▸ THE PROBLEM
Search the listing for the string "Science". Copy every line that has it.
--------------------
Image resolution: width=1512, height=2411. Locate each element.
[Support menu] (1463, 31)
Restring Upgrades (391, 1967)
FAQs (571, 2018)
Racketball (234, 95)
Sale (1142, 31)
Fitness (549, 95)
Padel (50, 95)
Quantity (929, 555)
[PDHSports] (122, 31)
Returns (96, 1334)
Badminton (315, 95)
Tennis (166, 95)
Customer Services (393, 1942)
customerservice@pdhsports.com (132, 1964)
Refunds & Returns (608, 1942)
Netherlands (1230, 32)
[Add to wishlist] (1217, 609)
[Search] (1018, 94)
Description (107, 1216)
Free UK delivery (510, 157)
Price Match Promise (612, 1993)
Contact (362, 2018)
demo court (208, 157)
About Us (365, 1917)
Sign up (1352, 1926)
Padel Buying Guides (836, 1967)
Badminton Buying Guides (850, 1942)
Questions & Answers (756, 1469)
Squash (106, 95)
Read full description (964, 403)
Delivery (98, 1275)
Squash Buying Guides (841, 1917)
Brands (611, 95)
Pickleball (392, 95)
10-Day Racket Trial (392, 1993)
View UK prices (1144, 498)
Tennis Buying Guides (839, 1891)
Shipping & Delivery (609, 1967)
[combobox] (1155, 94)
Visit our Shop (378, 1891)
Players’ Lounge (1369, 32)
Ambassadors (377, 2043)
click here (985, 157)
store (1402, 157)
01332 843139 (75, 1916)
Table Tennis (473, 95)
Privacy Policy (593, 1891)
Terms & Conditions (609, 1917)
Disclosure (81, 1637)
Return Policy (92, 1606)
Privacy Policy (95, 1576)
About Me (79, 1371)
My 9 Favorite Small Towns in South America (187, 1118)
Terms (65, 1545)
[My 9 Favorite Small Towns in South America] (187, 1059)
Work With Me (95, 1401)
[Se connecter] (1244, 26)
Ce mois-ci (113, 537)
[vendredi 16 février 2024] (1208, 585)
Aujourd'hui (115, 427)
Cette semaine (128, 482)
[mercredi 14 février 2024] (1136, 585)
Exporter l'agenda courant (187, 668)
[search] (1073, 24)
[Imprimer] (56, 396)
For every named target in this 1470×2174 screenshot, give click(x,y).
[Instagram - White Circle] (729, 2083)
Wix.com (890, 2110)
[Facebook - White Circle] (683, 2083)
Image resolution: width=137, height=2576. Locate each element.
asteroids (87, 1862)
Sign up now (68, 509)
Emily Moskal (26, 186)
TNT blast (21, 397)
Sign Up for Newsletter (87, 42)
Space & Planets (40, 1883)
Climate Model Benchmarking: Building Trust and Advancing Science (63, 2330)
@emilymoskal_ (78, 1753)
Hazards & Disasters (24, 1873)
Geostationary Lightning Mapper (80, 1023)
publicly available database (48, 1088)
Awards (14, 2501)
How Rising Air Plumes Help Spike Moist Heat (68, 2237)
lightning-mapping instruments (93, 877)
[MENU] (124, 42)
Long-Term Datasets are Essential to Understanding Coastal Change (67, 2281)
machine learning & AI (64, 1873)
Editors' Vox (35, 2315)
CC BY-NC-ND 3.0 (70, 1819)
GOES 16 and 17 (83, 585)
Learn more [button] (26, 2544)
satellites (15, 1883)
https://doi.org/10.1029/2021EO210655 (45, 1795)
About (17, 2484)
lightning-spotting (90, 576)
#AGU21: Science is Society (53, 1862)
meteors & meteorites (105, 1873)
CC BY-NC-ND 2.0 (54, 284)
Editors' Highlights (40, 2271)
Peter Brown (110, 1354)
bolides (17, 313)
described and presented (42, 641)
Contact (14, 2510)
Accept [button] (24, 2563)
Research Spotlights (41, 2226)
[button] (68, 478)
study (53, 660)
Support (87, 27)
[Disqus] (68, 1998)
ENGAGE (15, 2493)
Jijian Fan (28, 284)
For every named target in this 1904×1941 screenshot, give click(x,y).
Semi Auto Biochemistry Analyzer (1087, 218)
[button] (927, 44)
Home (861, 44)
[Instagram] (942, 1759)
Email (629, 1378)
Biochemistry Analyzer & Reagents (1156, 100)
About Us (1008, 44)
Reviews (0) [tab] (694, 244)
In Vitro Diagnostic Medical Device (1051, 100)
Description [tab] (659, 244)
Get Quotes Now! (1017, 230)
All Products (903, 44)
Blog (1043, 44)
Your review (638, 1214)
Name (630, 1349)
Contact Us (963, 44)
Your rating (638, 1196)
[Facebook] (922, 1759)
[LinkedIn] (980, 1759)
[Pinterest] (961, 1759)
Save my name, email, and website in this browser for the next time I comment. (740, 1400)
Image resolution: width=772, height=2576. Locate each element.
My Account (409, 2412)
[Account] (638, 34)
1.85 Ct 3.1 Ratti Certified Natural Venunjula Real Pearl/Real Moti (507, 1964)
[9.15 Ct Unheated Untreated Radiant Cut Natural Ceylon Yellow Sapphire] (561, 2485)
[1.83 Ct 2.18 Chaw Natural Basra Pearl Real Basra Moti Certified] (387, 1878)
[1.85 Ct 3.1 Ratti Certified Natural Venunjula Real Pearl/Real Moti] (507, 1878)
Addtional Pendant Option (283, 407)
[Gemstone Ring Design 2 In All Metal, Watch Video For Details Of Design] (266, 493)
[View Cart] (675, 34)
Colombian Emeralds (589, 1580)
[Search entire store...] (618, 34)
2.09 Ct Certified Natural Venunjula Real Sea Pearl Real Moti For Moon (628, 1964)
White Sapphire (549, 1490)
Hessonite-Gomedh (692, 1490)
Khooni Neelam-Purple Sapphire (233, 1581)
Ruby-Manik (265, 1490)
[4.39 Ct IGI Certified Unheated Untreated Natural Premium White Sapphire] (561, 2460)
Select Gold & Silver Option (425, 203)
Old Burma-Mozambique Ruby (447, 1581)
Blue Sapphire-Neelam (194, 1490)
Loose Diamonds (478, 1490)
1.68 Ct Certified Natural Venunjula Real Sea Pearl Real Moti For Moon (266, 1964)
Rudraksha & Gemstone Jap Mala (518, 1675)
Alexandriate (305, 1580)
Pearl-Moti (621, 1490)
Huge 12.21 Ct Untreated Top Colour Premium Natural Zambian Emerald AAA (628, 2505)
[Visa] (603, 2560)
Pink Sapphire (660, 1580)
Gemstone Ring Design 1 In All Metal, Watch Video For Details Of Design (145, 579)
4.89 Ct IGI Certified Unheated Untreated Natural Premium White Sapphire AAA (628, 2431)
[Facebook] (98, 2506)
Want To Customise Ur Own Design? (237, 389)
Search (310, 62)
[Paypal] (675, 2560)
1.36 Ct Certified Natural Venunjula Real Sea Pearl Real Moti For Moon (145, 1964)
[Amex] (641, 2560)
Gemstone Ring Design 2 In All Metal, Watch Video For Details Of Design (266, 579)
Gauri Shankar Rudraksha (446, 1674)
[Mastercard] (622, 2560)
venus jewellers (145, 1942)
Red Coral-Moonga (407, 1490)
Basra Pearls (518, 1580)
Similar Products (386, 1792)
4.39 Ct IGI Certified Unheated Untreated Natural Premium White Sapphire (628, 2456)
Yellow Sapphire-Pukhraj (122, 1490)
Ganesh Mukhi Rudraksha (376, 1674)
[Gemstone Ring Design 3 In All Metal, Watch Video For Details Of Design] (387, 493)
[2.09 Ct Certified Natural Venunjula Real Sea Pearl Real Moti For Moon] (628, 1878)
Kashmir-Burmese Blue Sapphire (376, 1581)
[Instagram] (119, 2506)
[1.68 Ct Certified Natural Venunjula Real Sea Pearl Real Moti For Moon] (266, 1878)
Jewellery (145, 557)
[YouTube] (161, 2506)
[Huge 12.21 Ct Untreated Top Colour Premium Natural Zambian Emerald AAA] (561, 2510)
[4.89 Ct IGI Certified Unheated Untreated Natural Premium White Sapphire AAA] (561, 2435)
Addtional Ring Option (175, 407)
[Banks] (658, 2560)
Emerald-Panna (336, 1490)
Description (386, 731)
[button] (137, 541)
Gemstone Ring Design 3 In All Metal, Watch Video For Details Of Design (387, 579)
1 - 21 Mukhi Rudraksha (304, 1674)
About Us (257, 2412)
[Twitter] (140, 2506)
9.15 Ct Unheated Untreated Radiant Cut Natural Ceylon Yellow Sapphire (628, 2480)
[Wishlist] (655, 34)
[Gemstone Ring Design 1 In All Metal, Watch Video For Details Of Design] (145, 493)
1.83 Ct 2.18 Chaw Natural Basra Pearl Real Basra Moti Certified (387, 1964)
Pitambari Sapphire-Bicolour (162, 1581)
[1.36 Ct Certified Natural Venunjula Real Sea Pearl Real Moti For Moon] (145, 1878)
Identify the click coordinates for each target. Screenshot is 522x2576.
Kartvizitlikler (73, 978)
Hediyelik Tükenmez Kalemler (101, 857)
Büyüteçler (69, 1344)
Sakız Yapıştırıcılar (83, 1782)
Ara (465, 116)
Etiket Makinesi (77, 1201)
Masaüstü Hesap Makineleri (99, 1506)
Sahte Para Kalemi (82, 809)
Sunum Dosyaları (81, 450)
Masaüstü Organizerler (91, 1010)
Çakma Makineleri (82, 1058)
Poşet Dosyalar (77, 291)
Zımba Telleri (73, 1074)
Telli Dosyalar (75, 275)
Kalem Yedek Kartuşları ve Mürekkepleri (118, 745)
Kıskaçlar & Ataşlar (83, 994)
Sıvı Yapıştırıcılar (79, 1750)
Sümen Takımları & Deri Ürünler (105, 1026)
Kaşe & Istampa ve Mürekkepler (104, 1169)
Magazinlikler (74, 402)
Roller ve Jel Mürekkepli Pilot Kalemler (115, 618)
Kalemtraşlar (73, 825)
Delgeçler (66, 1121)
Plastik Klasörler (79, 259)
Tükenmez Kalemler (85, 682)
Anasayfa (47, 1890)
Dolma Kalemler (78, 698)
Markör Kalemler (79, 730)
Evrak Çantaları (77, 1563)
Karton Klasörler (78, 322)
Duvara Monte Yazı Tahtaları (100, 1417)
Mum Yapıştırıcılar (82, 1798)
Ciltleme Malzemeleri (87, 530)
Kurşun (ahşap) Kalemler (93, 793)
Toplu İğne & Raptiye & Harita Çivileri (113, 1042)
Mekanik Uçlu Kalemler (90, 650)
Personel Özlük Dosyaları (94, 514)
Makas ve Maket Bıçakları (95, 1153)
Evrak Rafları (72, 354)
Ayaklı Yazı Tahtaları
--------------------
▸ COMPLETED EXERCISE
Climate Model Benchmarking: Building Trust and Advancing Science (63, 2330)
#AGU21: Science is Society (53, 1862)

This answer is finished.